* _WHAT NEEDS TO BE DONE_
Exactly as written, reproduce the lines from the beginning of the data through the line containing "Given: Select the Healing tool"; the pictures are not reproduced.
Content starts
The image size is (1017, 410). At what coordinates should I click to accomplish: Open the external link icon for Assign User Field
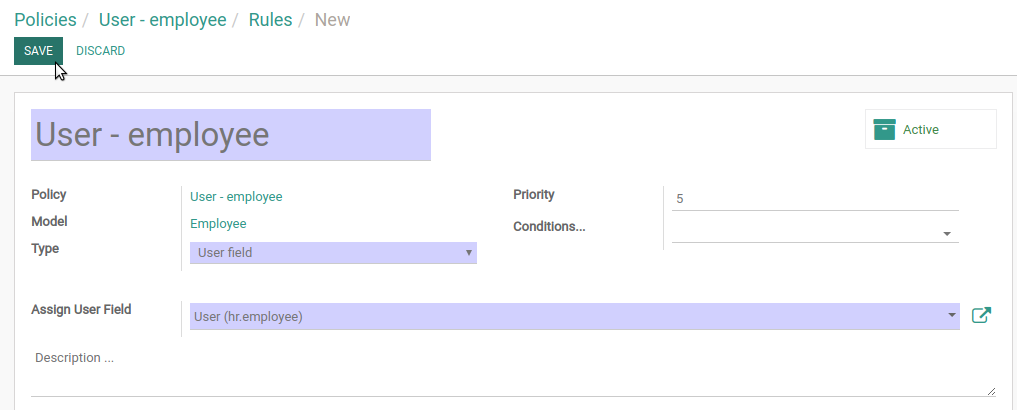pyautogui.click(x=981, y=315)
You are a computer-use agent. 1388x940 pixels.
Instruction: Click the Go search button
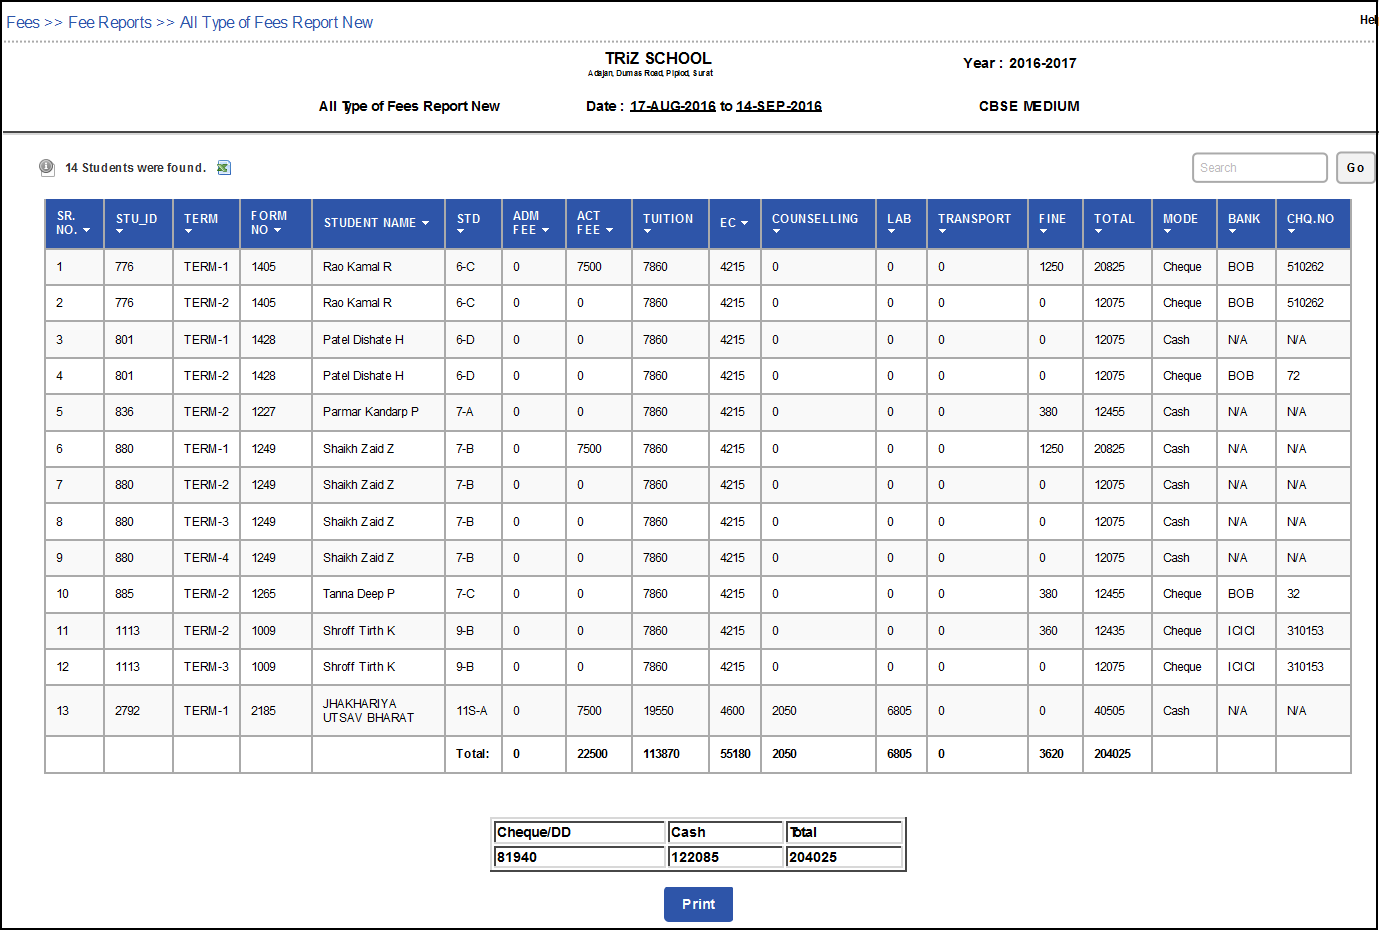[1355, 167]
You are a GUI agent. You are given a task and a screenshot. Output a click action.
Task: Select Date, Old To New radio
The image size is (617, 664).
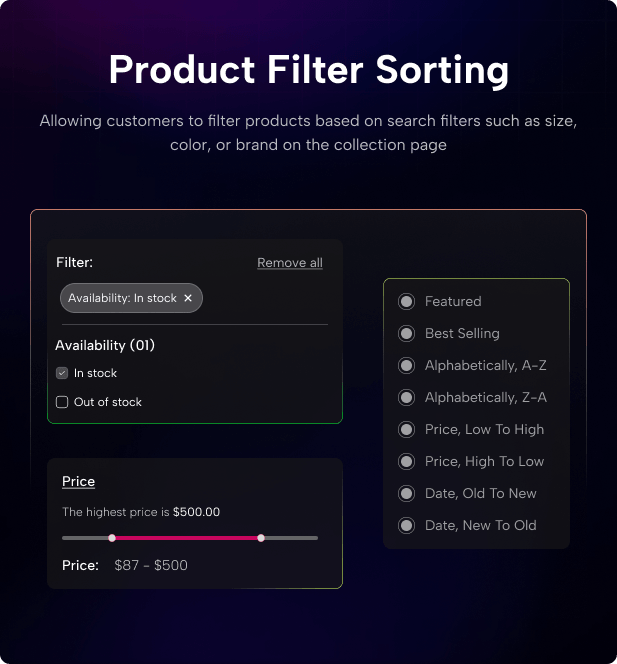(x=406, y=493)
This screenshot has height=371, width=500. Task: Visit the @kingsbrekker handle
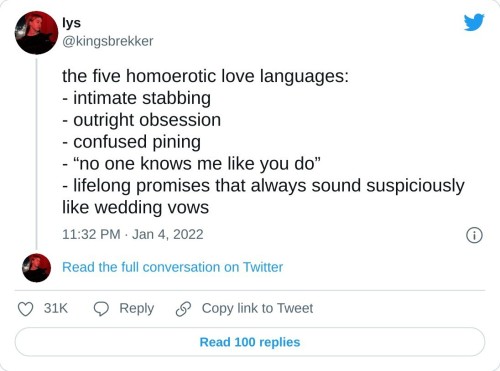click(108, 41)
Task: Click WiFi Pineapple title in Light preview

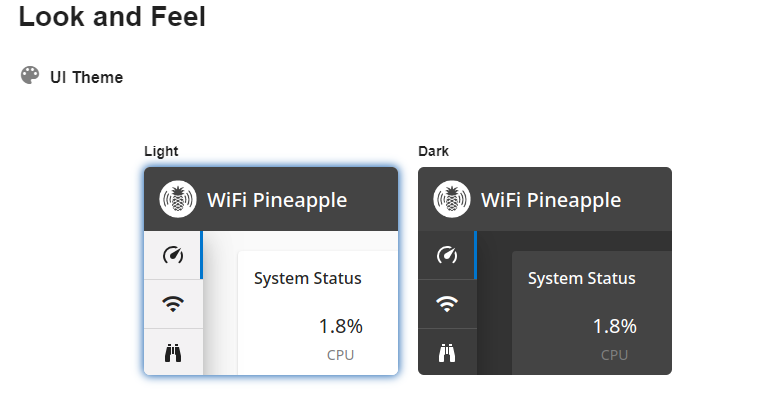Action: tap(277, 200)
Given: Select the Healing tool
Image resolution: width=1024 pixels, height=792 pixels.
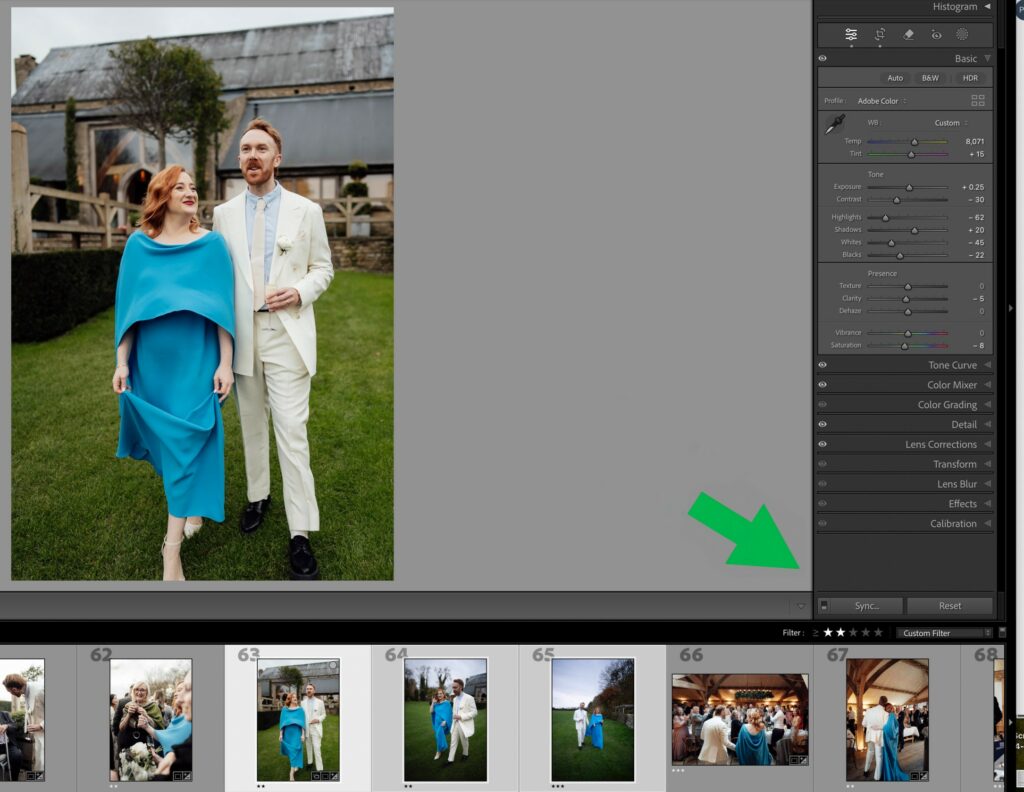Looking at the screenshot, I should [908, 34].
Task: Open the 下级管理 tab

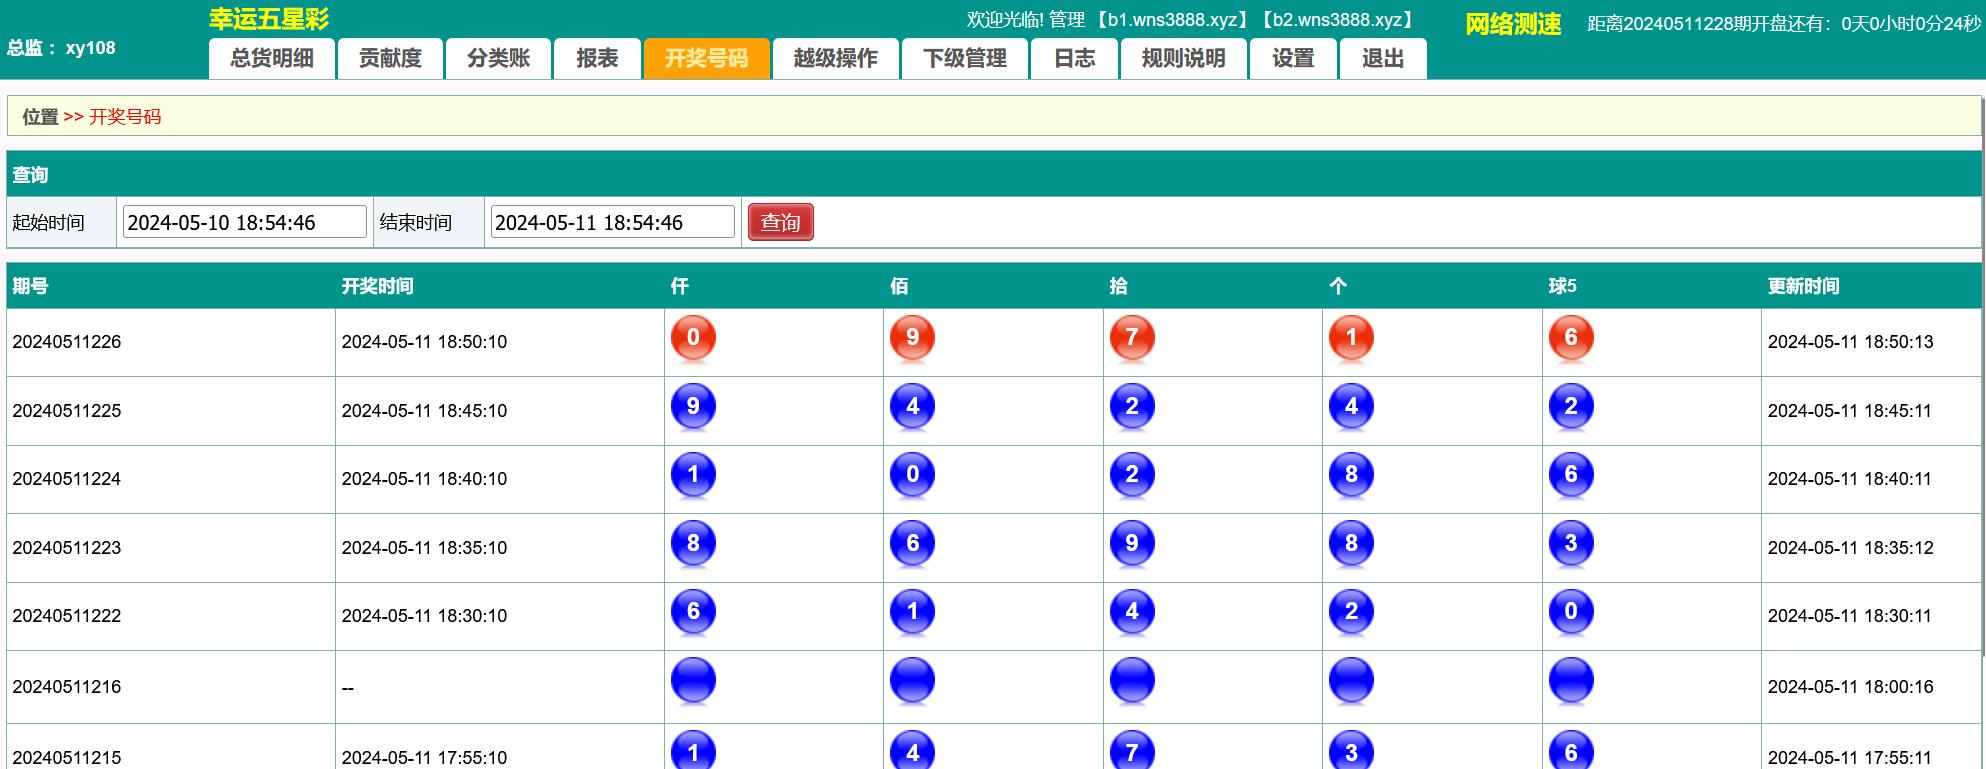Action: [x=965, y=59]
Content ends
* _SOLVED PROBLEM_
The image size is (1017, 410). At what coordinates should I click to accomplish: Open the external link icon for Assign User Field
pyautogui.click(x=981, y=315)
You are a computer-use agent. 1388x940 pixels.
Instruction: Click the Go search button
[1355, 167]
You are a GUI agent. You are given a task and a screenshot. Output a click action.
Task: Select Date, Old To New radio
The image size is (617, 664).
(x=406, y=493)
This screenshot has height=371, width=500. Task: Visit the @kingsbrekker handle
click(108, 41)
Task: Click WiFi Pineapple title in Light preview

Action: tap(277, 200)
Given: Select the Healing tool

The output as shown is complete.